* [EXERCISE]
Repeat every entry word for word, skipping the pictures.

* [SUPPLIED DATA]
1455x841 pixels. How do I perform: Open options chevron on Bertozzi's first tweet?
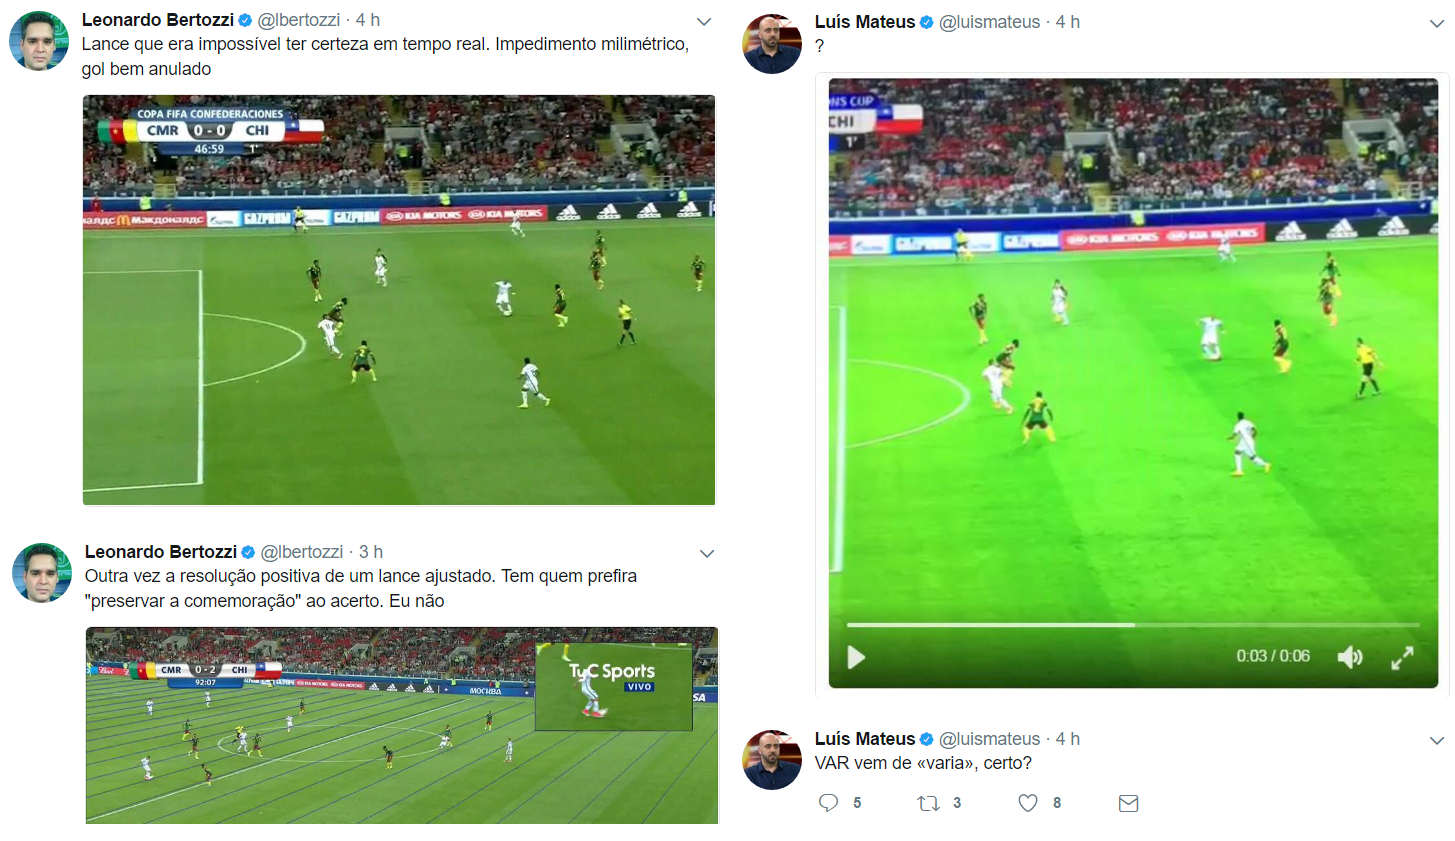(704, 21)
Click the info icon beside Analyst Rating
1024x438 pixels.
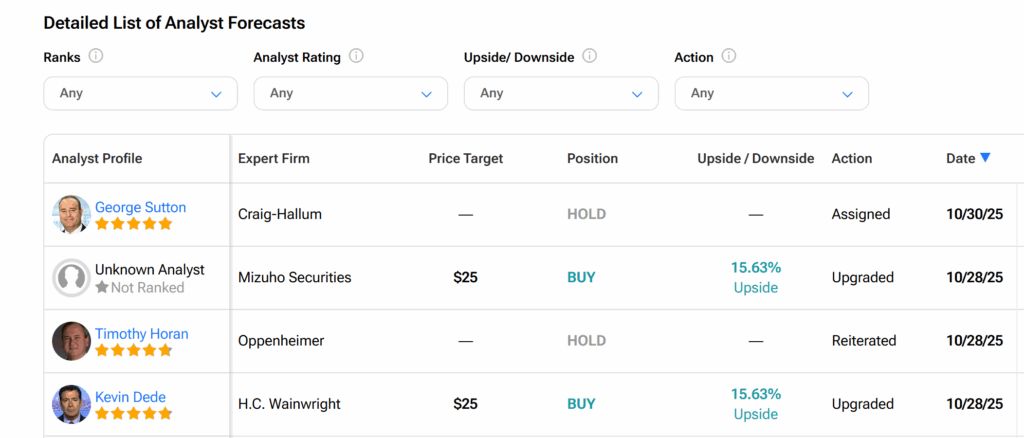tap(356, 57)
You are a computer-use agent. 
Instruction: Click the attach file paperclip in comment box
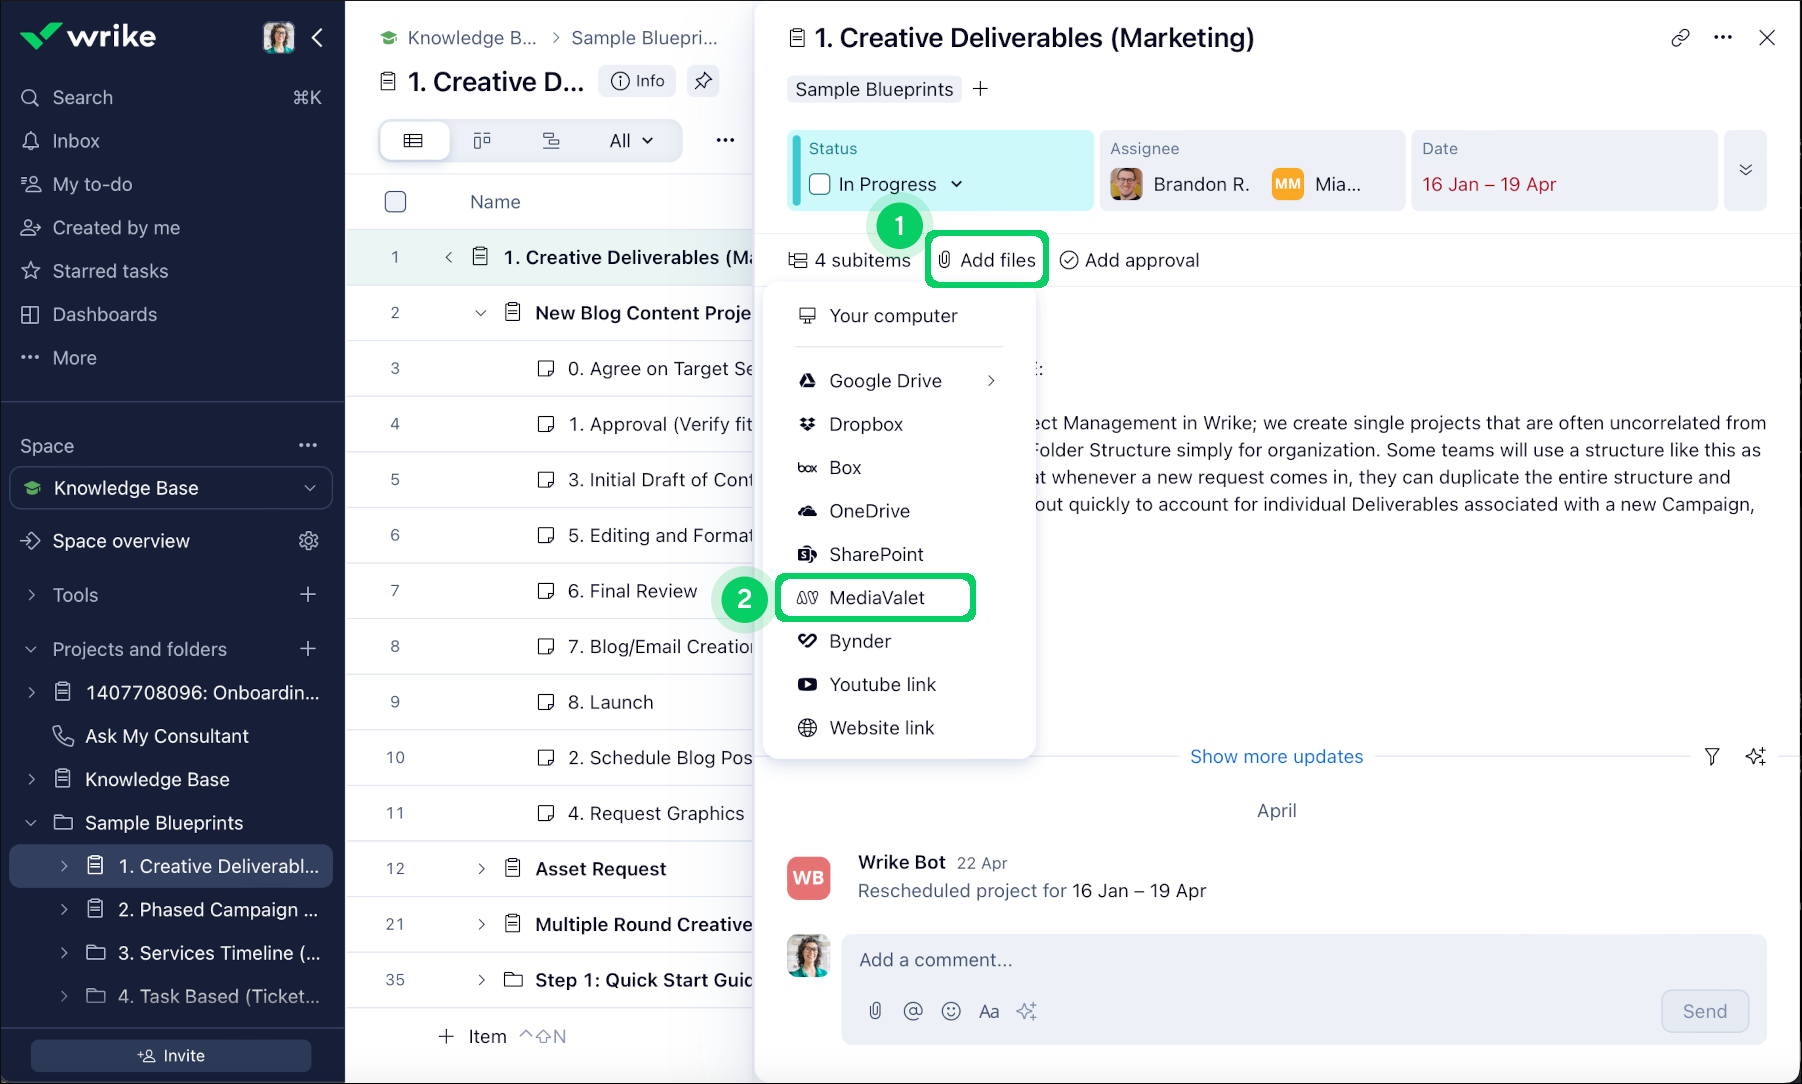(875, 1011)

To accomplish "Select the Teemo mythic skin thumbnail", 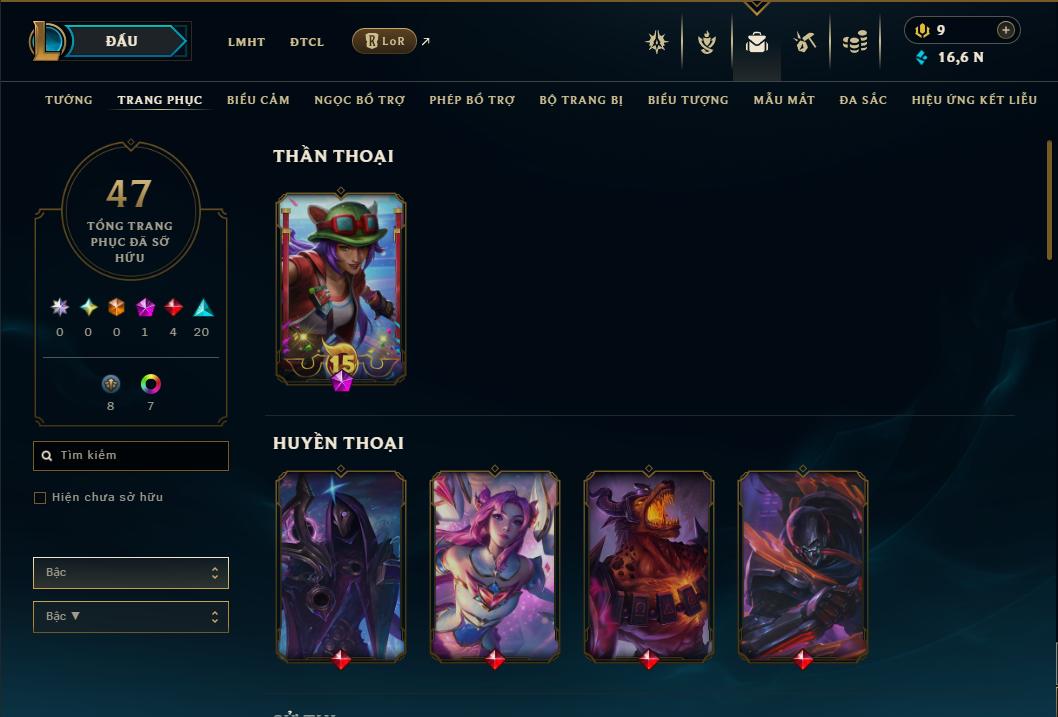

* [TASK SOLUTION]
1455x841 pixels. How do I perform: Open options chevron on Bertozzi's first tweet?
(704, 21)
Click the info icon beside Analyst Rating
1024x438 pixels.
tap(356, 57)
You are a computer-use agent. 
Instruction: Click the attach file paperclip in comment box
(875, 1011)

To accomplish "Select the Teemo mythic skin thumbnail", 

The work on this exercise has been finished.